# 4/7/09 flounder



## jvalhenson (May 14, 2008)

decided to ignore the cold last night and try a little early spring floundering....hit my spot at 8:30 and within 3 steps saw a nice bed...then another and another and then found the culpret and sunk steel into a nice 16in flounder...not 2 minutes into the walk. went maybe 50 yards and saw another bed, then a stick and the stick had a nice flounder on each side of it....got those two both again about 16 inches. went a ways further and stuck one about 17in then another about 16...so 30 minutes in and got 5 already thought it was gonna be a great night but thats where it stopped. the next 2 hours did not see a fish. was having a problem with my light being clogged a little so was getting where i could not see anymore with the dim light and wind picking up so decided to head in. went to pick up my fish but the stringer was gone! started backtracking and looking and after about 20 minutes or so looked and saw something white on edge of the bank.went over to it thinking it was my cork but no....it was the bottom half of the triangle gas station sandwich packages...heart sank....continued the search and within a couple minutes looked and saw a white spec and eased over to it and it was my little cork bobbing with all 5 flounder still on it. very relieved to get them back. gonna be puttin a few stuffed in the oven tonight. no pics as there were only 5 and no doormats so did not wait on the wife to get up to get the camera and just cleaned them when i got back.


----------



## naclh2oDave (Apr 8, 2008)

5 ain't bad. Good job getting out. What water body did you stickem in? Depth?


----------



## IGIG2 (Oct 12, 2008)

Congrats on gigging the five,I know theyare hard to come by wading. We seen quite a few small ones last year but not many legal ones,finally going to try it from a boatthats set-up to gig from soon. Enjoyed the read , best of luck to ya.


----------



## Snagged Line (Sep 30, 2007)

Looks like You got your limit ( sounds like you got five then five again?? In my book looks like you found 10 in all), Great report:letsdrink


----------



## The LaJess II (Oct 3, 2007)

> *Snagged Line (4/8/2009)*Looks like You got your limit ( sounds like you got five then five again?? In my book looks like you found 10 in all), Great report:letsdrink


That's funny. Glad you got the fish back. Good report.


----------



## Five Prongs Of Fury (Apr 15, 2008)

Glad to hear that you got some. I know that wading is ato muchwork to have to come home fruitless.


----------



## Midnight Rider (Sep 30, 2007)

> *naclh2oDave (4/8/2009)*5 ain't bad. Good job getting out. What water body did you stickem in? Depth?

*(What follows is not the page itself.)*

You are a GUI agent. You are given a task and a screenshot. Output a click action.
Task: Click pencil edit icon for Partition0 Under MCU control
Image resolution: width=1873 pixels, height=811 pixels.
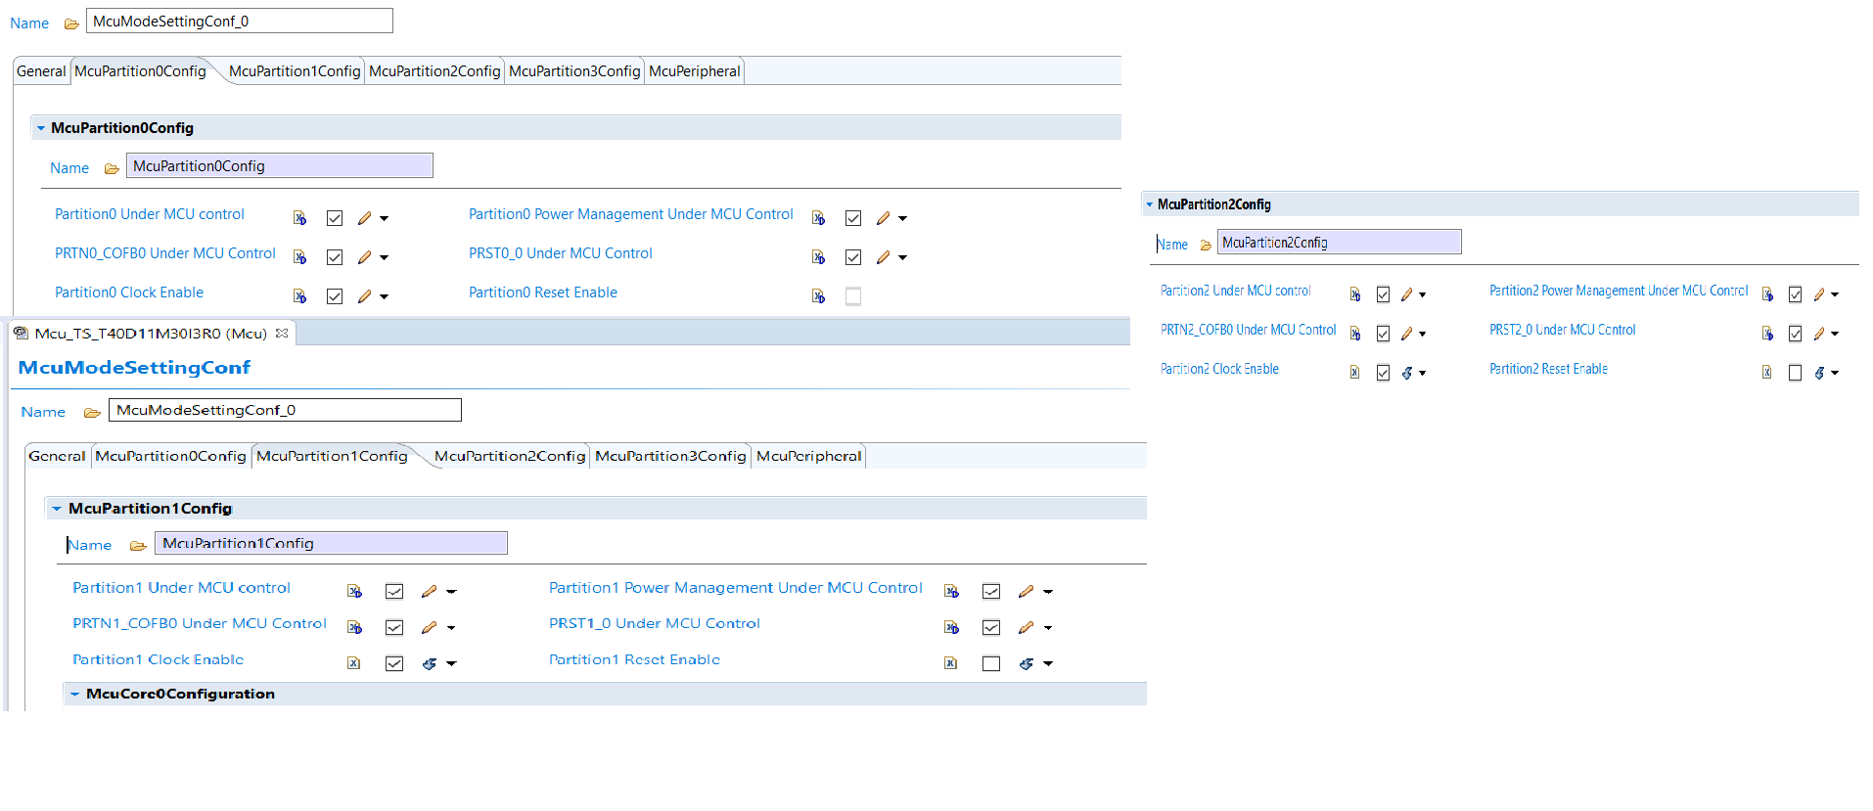364,218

 Could you please post the exact GPS numbers where you gigged these 5 fish???:doh Congratulations on a sucsesful hunt.


----------



## FlounderAssassin (Sep 28, 2007)

Thanks for the report...glad to hear someone got out in this crapy weather we have been having!


----------



## jvalhenson (May 14, 2008)

this was in a small bayou in Jackson County MS...sorry left that off the report. limit here is 15 fish so even if it had been 10which is more what the walking average is would have still been 5 short of a limit but no it was not ten just 5....had five....lost the stringer then found it with those five still on. this should prob go in the "out of area" spot but figured it still fit the floundering area better anyway.


----------



## Shiznik (Feb 24, 2008)

What luck! If that was my stringer it would have been miles away. Good to hear the water is good enough to find'em over there. Our water is still part chocolate milk over here in Walton Co, Fl. I've been chompin' at the bits to go find some. Congrats!


----------



## Midnight Rider (Sep 30, 2007)

> *jvalhenson (4/9/2009)*this was in a small bayou in Jackson County MS...sorry left that off the report. limit here is 15 fish so even if it had been 10which is more what the walking average is would have still been 5 short of a limit but no it was not ten just 5....had five....lost the stringer then found it with those five still on. this should prob go in the "out of area" spot but figured it still fit the floundering area better anyway.


Heck no...Where glad you posted it here......


----------